Adding a Windows slave to Jenkins the hard way
Jenkins makes adding slaves really easy. For unix machines, the preferred method is to use SSHD, which only requires that the master be able to contact the slave. On windows, however, you are stuck using a JNLP based solution, which requires that the slave be able to access master over the network.
I got stuck in the awkward situation where I had to add a windows machine to our master, but the slave could not even ping it. This could be resolved by updating our routing tables on the slave side, but unfortunately that wasn’t an option here. Instead I chose to try and start the slave using a Windows SSHD solution.
Edit: I’ve found that the data throughput on FreeSSHD using the method I’ve outlined below leaves much to be desired. I’ve since switched over to installing cygwin and using it’s sshd server instead. If you are using this pipe to send or archive files, I highly recommend using cygwin’s sshd server instead, as it’s several orders of magnitude faster. For example, I went from a 45 minute transfer, down to only 1 minute.
First things first, we need to install an ssh server onto the master. This was pretty easy, as I just used FreeSSHD. Once installed, you need to make sure to stop the service, and run it by hand as administrator in order to change the settings. It’ll show up in the toolbox on your system, so just right click it and click settings. From there you can set up your new user.
A few gotchas: You’ll want to DISABLE “Use new console engine” on the SSH tab. Also, when setting up pubkey authentication, you’ll want to put the key into a file in the “Pubkey folder” that’s defined in the Authentication tab of FreeSSHD. The file needs to have the exact same name as the new user you created. In my case, my user was called “releng” so I made a new text file called “releng” (no extension!) with the contents of my jenkins user’s public key.

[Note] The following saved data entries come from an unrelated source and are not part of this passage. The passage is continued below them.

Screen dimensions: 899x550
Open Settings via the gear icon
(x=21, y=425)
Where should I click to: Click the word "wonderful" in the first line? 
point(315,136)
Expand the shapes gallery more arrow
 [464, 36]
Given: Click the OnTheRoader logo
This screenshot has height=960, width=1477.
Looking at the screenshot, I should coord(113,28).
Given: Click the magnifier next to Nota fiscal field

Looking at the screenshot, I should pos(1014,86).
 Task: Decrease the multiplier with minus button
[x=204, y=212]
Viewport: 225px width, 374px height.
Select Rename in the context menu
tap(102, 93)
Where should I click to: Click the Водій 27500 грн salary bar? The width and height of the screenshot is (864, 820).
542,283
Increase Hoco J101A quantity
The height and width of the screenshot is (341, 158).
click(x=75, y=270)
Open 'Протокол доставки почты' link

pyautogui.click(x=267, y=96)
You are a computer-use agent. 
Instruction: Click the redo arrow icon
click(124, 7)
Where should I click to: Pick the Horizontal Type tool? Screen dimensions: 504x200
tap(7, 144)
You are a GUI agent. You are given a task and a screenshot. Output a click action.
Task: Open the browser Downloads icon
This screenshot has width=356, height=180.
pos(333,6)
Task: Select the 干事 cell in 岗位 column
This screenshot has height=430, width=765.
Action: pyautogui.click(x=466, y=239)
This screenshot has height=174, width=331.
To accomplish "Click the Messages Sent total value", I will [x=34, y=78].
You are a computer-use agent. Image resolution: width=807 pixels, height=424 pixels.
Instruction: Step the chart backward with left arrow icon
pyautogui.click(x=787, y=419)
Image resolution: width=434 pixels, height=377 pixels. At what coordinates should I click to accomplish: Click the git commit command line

Test the connection from the master user by sshing into the slave as the jenkins user:
jenkins@jenkins-master:~$ ssh releng@windows-slave-hostname
Once you’ve verified that passwordless authentication works, now it’s time to set up the slave. Copy the slave.jar from your jenkins install (http://yourjenkinsurl/jnlpJars/slave.jar) onto the slave somewhere. In this example, I’ll assume you placed it into
Give it a shot again:
jenkins@jenkins-master:~$ ssh releng@windows-slave-hostname java -jar C:/jenkins/slave.jar -text
It should return something like:
<===[JENKINS REMOTING CAPACITY]===>rO0ABXNyABpodWRzb24ucmVtb3RpbmcuQ2FwYWJpbGl0eQAAAAAAAAABAgABSgAEbWFza3hwAAAAAAAAAAY=<===[HUDSON TRANSMISSION BEGINS]===>rO0ABQ==
That means it’s working, but there’s still more work to be done to get jenkins talking to it properly. First, set up a new Dumb slave in jenkins like you normally would, and select “Launch slave via execution of command on the Master”. Unfortunately the built-in ssh functionality doesn’t work because of the way FreeSSHD handles stdout and stderr.
Here’s the launch command you need it to run:
bash -c 'ssh releng@windows-slave cmd /c "java -jar C:/jenkins/slave.jar -text 2>C:/jenkins/slave.junk.txt"'
The redirect to slave junk is necessary because the slave.jar outputs informational messages to it’s stderr. Normally these messages are not sent back to the master, but in this case FreeSSHD just pipes stderr into stdout, which would cause problems with the master as it parses the output. I’m not 100% sure if wrapping it in bash is necessary, but it seems to work fine.